§ Task
Scan the listing beneath this sentence. Report each line with the word "agent".

§ Data section
%%

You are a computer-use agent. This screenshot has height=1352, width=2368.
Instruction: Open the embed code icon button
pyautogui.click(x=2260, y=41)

%%
%%

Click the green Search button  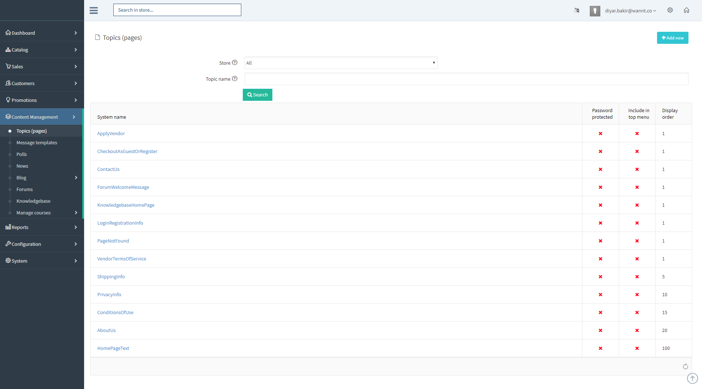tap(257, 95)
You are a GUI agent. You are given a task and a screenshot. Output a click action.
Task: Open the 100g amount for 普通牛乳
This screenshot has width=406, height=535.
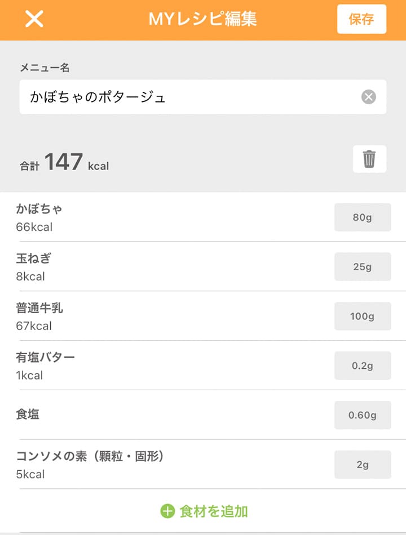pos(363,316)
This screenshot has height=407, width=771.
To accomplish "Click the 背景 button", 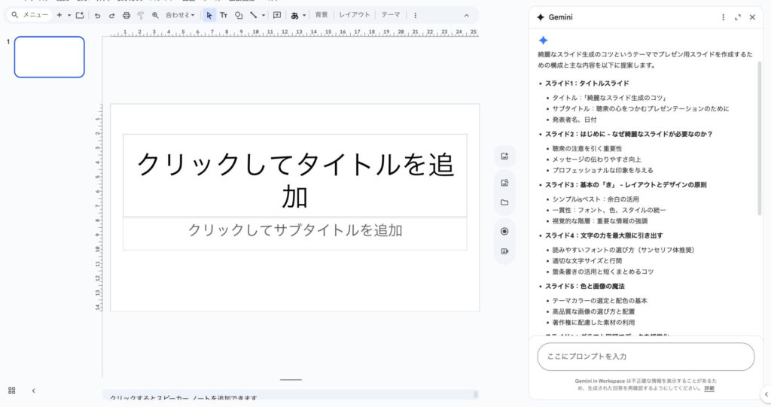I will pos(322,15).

%%

§ Your response
You are a computer-use agent. This screenshot has height=1352, width=2368.
You are a GUI agent. You are given a task and a screenshot. Output a click action.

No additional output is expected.